Women in Red supporter on Sky Sports
"Wheres Russo?" Sky Sports profiled Lewes FC including Women in Red Barnstar winner James Boyes at the end of March. James has donated 1000s of images of leading women soccer players and they add the vital picture to making these people visible. Victuallers (talk) 08:36, 30 April 2023 (UTC)
Four in one!
I was looking at the redlists for WIR 269 (Education) and skimming through Crowd-sourced educators looking for someone interesting from a CEE country for a double hit ... I found the Polish Wanda Szuman, who would also count as "U,V,W", and then later found that she was a pioneer of special education so ticks the "disability" box too! Not a great stub as I don't read Polish and can't find a portrait (I'm a bit hazy about the special dispensation for using copyright images when it's a dead person so no chance of getting a new picture - if you know we can use the one from here please do so!) but I have included a few snippets of information which seem reliably sourced with the help of Google Translate, and she was obviously an amazing woman - and lived to 104.
But looking at the Polish article raises interesting questions: as I understand it, we are "allowed" to make an exact, attributed, translation of an article from another Wikipedia. But a lot of this one is unsourced. So even if I was confident of the Polish, would I be allowed to add, for example, the list of honours, which don't seem to be in the sources? We don't allow other Wikipedias as WP:RS, but there seems to be a different approach if we're translating. Anyway, I've stuck to what I can source with confidence. PamD 12:46, 1 May 2023 (UTC)
- Great find PamD! According to this she has a biography in the Polish Biographical Dictionary, but I cannot access it from here. The links just spin forever, perhaps you can access Polskiego Słownika Biograficznego? Or perhaps Piotrus can help? SusunW (talk) 14:03, 1 May 2023 (UTC)
- @SusunW I'll see what I can do. Found a good source: [16]. Not OCRed, sadly. Piotr Konieczny aka Prokonsul Piotrus| reply here 14:19, 1 May 2023 (UTC)
- Perfect chance to use the tip of the month! Phone + google translate + camera = translation. (or convert it to OCR with https://www.pdf2go.com/ SusunW (talk) 14:23, 1 May 2023 (UTC)
- Given the bad scan quality this may be challenging, fortunatel I can read badly scanned Polish. I'll try to use this article as a source. As for PSB, sadly, their webpage has issues (it does open, but is very slow, I've been stuck at their search for ~10 minutes, and I can't even confirm they have her biography online) and in either case it's very selective (most entries are nota available on it due to copyright...). Realistically if we want a PSB entry I'd have to ask someone in Poland to scan it from a library :( Good news is that that are quite a few other rreliable sources about her, although not all of them are online. Here's an OCRed academic article (in Polish) about her family [17]. And Here's another biography from a regional Polish biographical dictionary. Piotr Konieczny aka Prokonsul Piotrus| reply here 02:42, 2 May 2023 (UTC) Ps. I got to [18] which suggests her biography is not available online from PSB (at least now). --Piotr Konieczny aka Prokonsul Piotrus| reply here 02:48, 2 May 2023 (UTC)

▶ [Set of tasks]
**A.** List the user names that sign the posts in the discussion.
**B.** Extract the passage of the discussion from "I was looking" to "lived to 104." word for word.
The material after this point is not needed.

▶ [Data]
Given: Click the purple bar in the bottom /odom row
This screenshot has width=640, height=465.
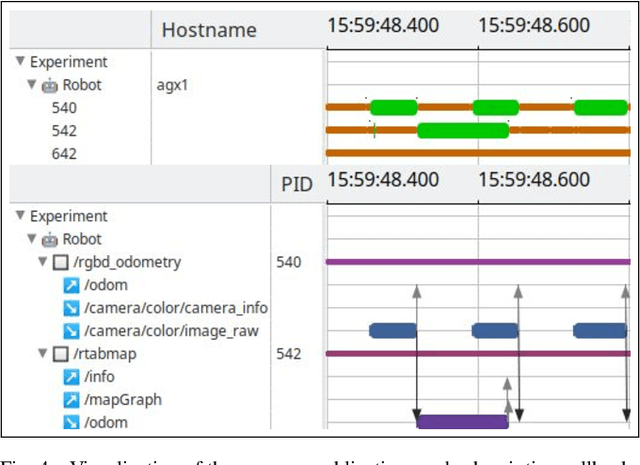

▶ [Solutions to the problems]
**A.** Victuallers, PamD, SusunW, Piotr Konieczny aka Prokonsul Piotrus

**B.**
I was looking at the redlists for WIR 269 (Education) and skimming through Crowd-sourced educators looking for someone interesting from a CEE country for a double hit ... I found the Polish Wanda Szuman, who would also count as "U,V,W", and then later found that she was a pioneer of special education so ticks the "disability" box too! Not a great stub as I don't read Polish and can't find a portrait (I'm a bit hazy about the special dispensation for using copyright images when it's a dead person so no chance of getting a new picture - if you know we can use the one from here please do so!) but I have included a few snippets of information which seem reliably sourced with the help of Google Translate, and she was obviously an amazing woman - and lived to 104.